Before the logo came two smarter moves: a £10 million cash injection and the hiring of prominent chef Sophie Michell to revamp its food offering. Her first full menu will debut at the High Street Kensington restaurant on 19 November, according to Hot Dinners. Its hallmark is The New Byron, an updated version of its signature burger that packs bacon, cheese, lettuce, tomato, red onion, sauce, and pickles. Its biggest move, though, is brunch, expected to launch in 2020 and the most obvious showcase of Michell’s apparent desire to make the brand feel a little more Californian — she describes Los Angeles and California as “seriously ahead of food trends.”
The most striking dishes are a breakfast tostada with feta, avocado, corn, salsa, and fried egg; and a tres leches French toast. Less Californian are the two choices of butty, either with bacon or mushrooms.

Brief 1 :: Turn the paragraph of the Byron passage that opens "Before the logo came" into a short bulleted list that keeps its main facts.
Brief 2 :: In one to three sentences, explain why the Byron passage says Michell wants the brand to feel a little more Californian.
Brief 3 :: Update the stretch of the Byron passage from "Before the logo" through "bacon or mushrooms.", replacing "butty" with "sandwich".
None of the data here is needed.

Records from a data source ::
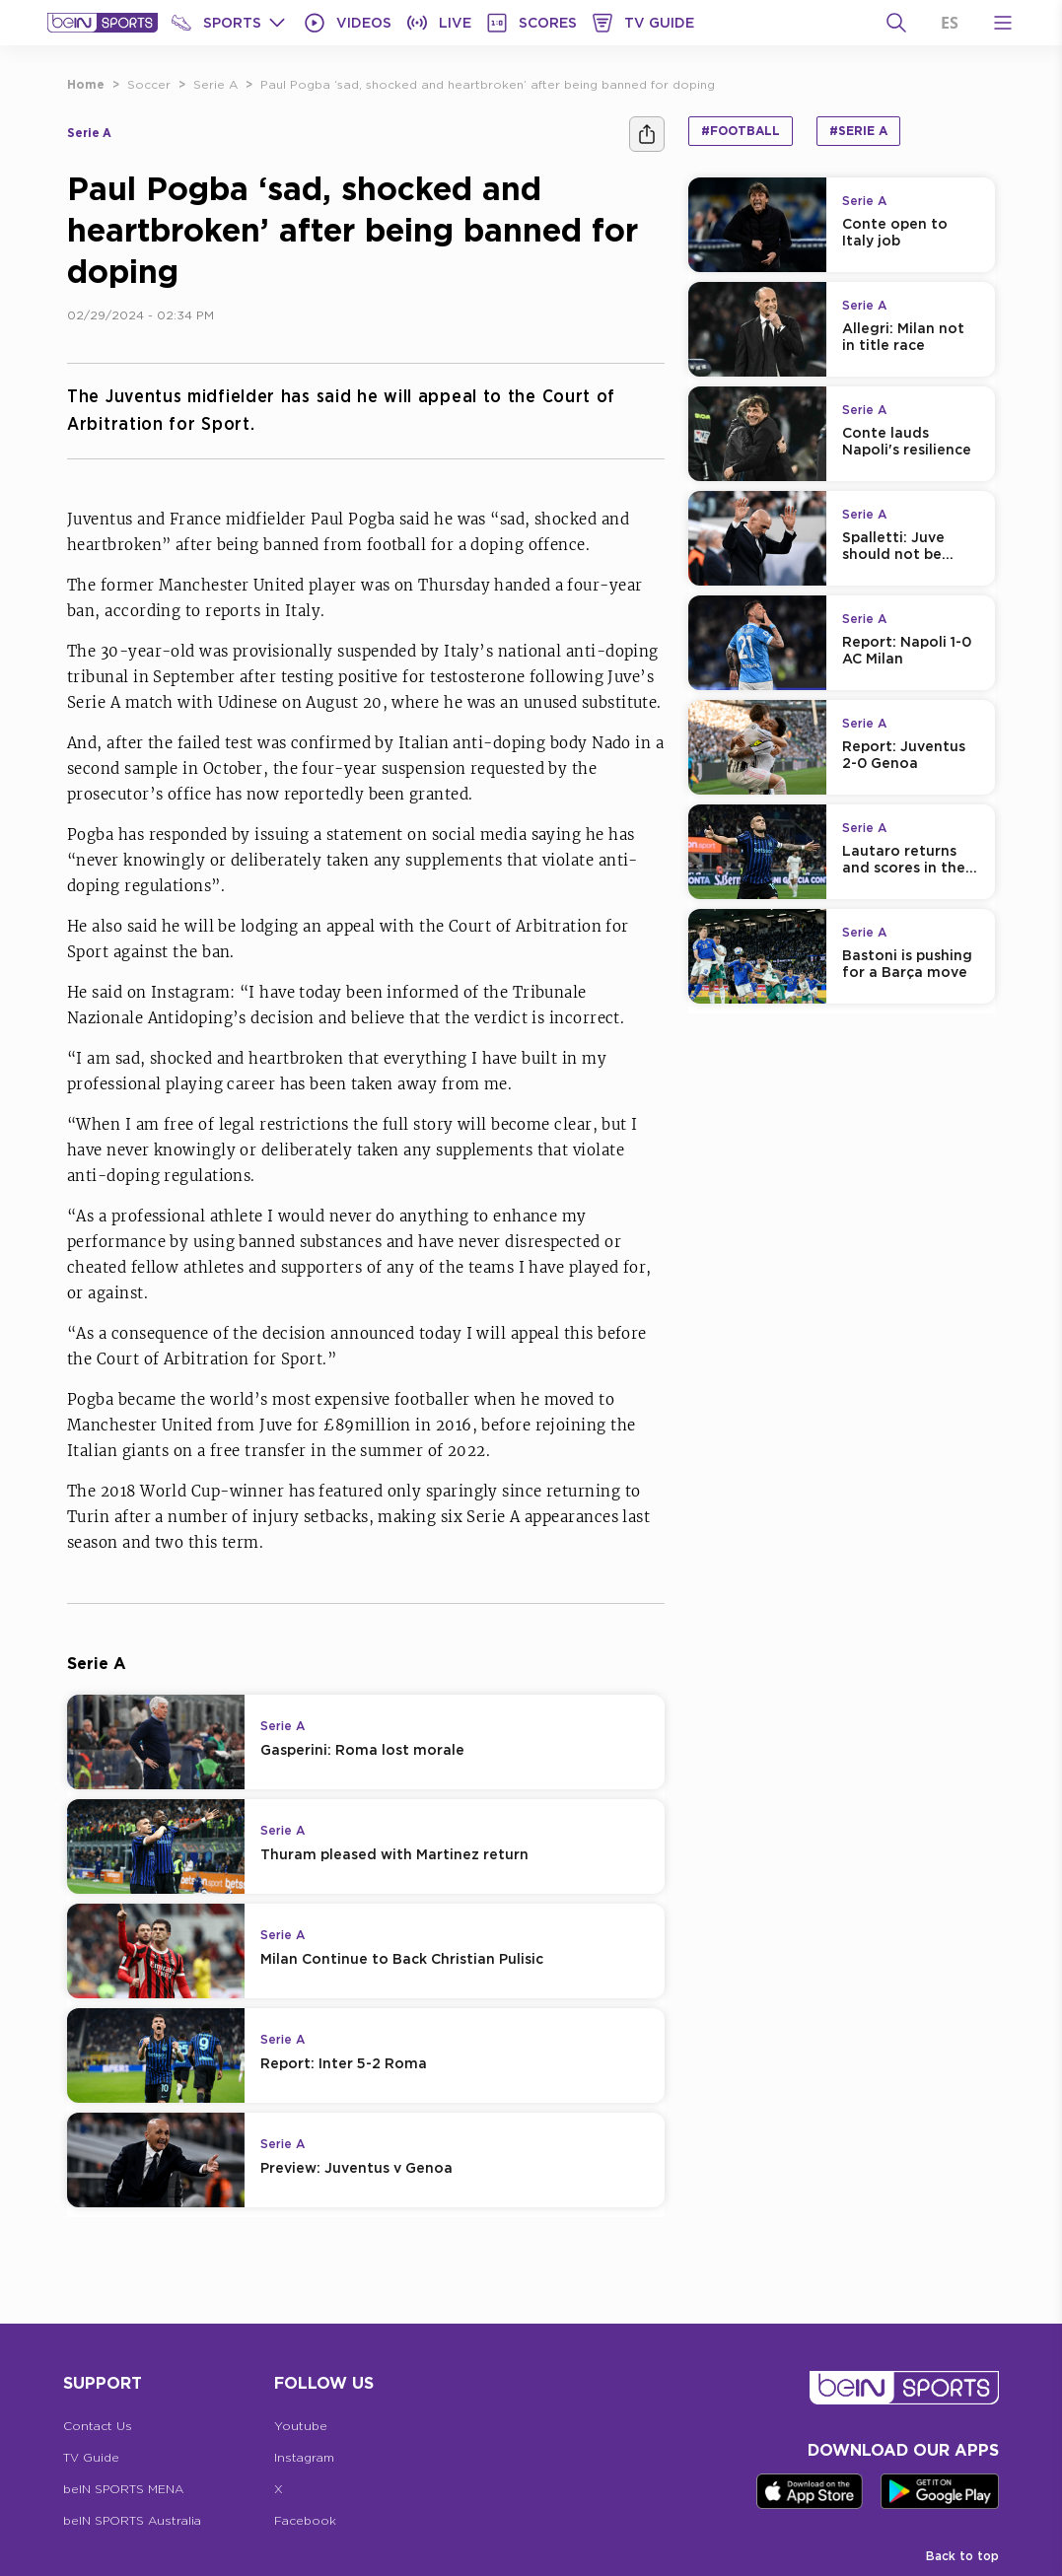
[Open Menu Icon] (1003, 23)
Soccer (149, 84)
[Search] (896, 23)
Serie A (215, 84)
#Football (740, 130)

Problem solution 1 ::
- Before the new logo, Byron got a £10 million cash injection and hired prominent chef Sophie Michell to revamp its food.
- Her first full menu debuts at the High Street Kensington restaurant on 19 November, according to Hot Dinners.
- Its hallmark is The New Byron, an updated version of the signature burger with bacon, cheese, lettuce, tomato, red onion, sauce, and pickles.
- The biggest move is brunch, expected in 2020, which is the clearest sign of Michell's apparent wish to make the brand feel more Californian.
- She calls Los Angeles and California "seriously ahead of food trends."

Problem solution 2 :: She describes Los Angeles and California as "seriously ahead of food trends." The passage presents this view as the motive behind her push toward a Californian feel, most clearly in the planned brunch.

Problem solution 3 ::
Before the logo came two smarter moves: a £10 million cash injection and the hiring of prominent chef Sophie Michell to revamp its food offering. Her first full menu will debut at the High Street Kensington restaurant on 19 November, according to Hot Dinners. Its hallmark is The New Byron, an updated version of its signature burger that packs bacon, cheese, lettuce, tomato, red onion, sauce, and pickles. Its biggest move, though, is brunch, expected to launch in 2020 and the most obvious showcase of Michell’s apparent desire to make the brand feel a little more Californian — she describes Los Angeles and California as “seriously ahead of food trends.”
The most striking dishes are a breakfast tostada with feta, avocado, corn, salsa, and fried egg; and a tres leches French toast. Less Californian are the two choices of sandwich, either with bacon or mushrooms.